A. Don’t flip out. Yes, it’s normal for a developer to bar you from selling your unit while you’re still in contract, and it’s becoming increasingly common to extend this restriction until a year (or even two) after you close on the sale of your condo, say our experts.

Developers, also known as sponsors, implement these provisions for a simple reason: to cut out the competition. If you’re building a condo project, you’re already putting multiple apartments with similar features on the market at the same time. “A ‘no flipping’ clause has the obvious practical benefit to the sponsor of hamstringing competition from owners looking to ‘flip’ their units during a time in which the sponsor is still trying to sell out the building,” says attorney Ruben Ravago, of counsel at Braverman Greenspun.

This is especially true when it comes to pre-construction sales; since developers tend to raise prices as they get closer to completing a project, early buyers effectively get a discount, experts say.

“When you have a rising market or a property that has had multiple price increases, the developers fear that someone will come on the market and undercut them!” says Deanna Kory, a real estate broker at the Corcoran Group.

That said, for the typical homebuyer, these prohibitions shouldn’t raise any red flags, experts say. The main thing to watch out for “is the possibility that the purchaser’s plans and/or financial condition may change during the lockout period,” says real estate attorney Jeffrey Reich of Wolf Haldenstein Adler Freeman & Herz.  

Even if unforeseen circumstances crop up, you may be able to negotiate an exception with the developer, experts say.

“I have had people who had to sell for reasons of a move etc., and we have gotten permission to sell in a few of these cases,” Kory says, describing one instance “where most units were sold and the unit coming online was a little larger and priced a bit higher.”

In another example, an owner at One57, the ultra-pricey skyscraper in Midtown, recently listed a one-bedroom mere weeks after closing on the sale, as The Real Deal reported, even though the developer had reportedly forbidden buyers from reselling for a year, Ravago notes.

Whether you can negotiate such an exception would depend on “the demand for the building and the economics and timing of the particular deal,” Ravago says.
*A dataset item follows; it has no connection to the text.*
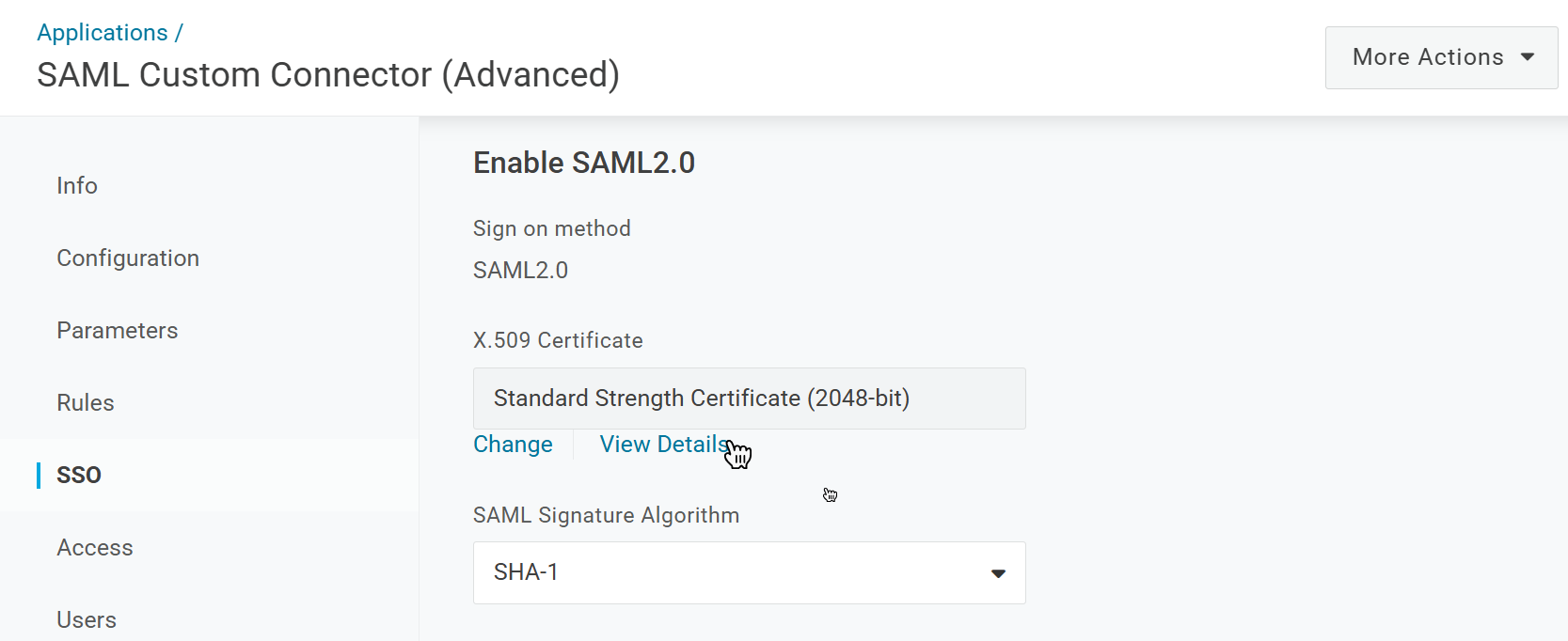
Task: Open the View Details certificate link
Action: point(663,445)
However, none of this would apply if you’re buying the condo as an investment. If you’re trying to make a profit on the deal, rather than find a place to live, you should consider these policies carefully, experts caution.
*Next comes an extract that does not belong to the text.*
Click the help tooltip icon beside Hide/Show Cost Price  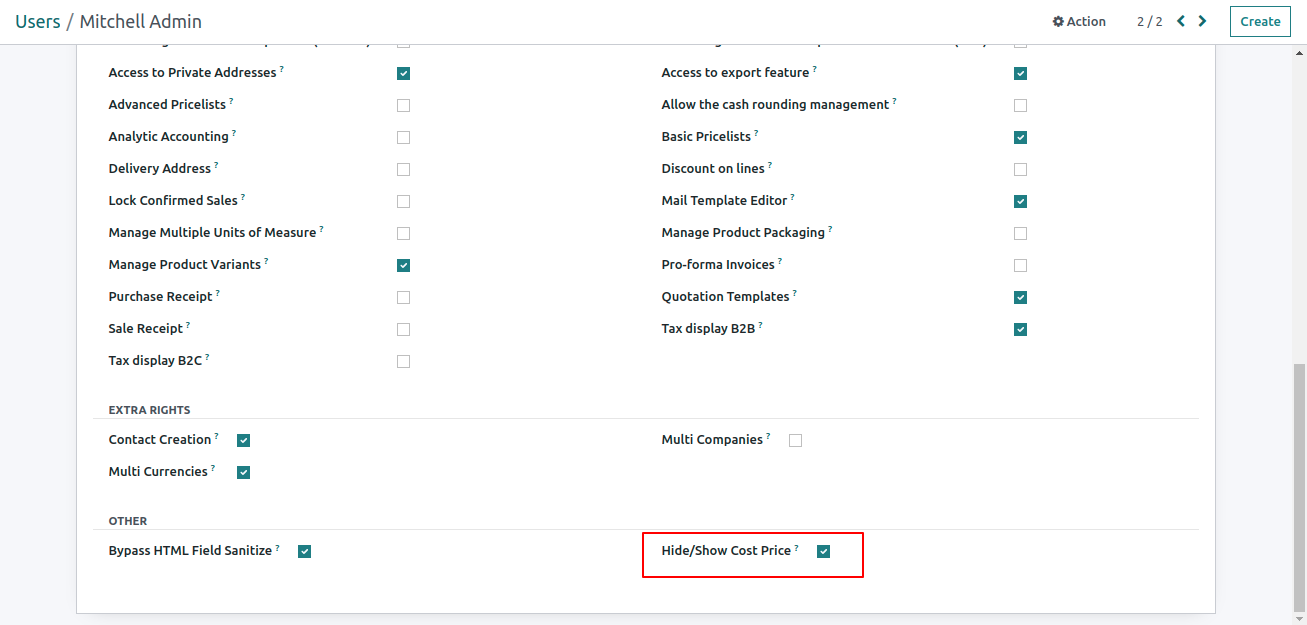pyautogui.click(x=797, y=547)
“Particularly in the case of a new construction project, when closing could be years away, an investor could be in a very different real estate market by the time the restriction expires,” Ravago says. “An owner subject to a resale restriction may have to sit on the sidelines while the market ebbs, then choose to sell at a loss at the end of the restriction period or hold out even longer in hopes of better days.”

Related posts:

Ask an Expert: Are condo boards as powerful as co-op boards?

Ask an Expert: How much do new condos cost?

Buying a new condo? Here's the checklist you've been looking for (sponsored)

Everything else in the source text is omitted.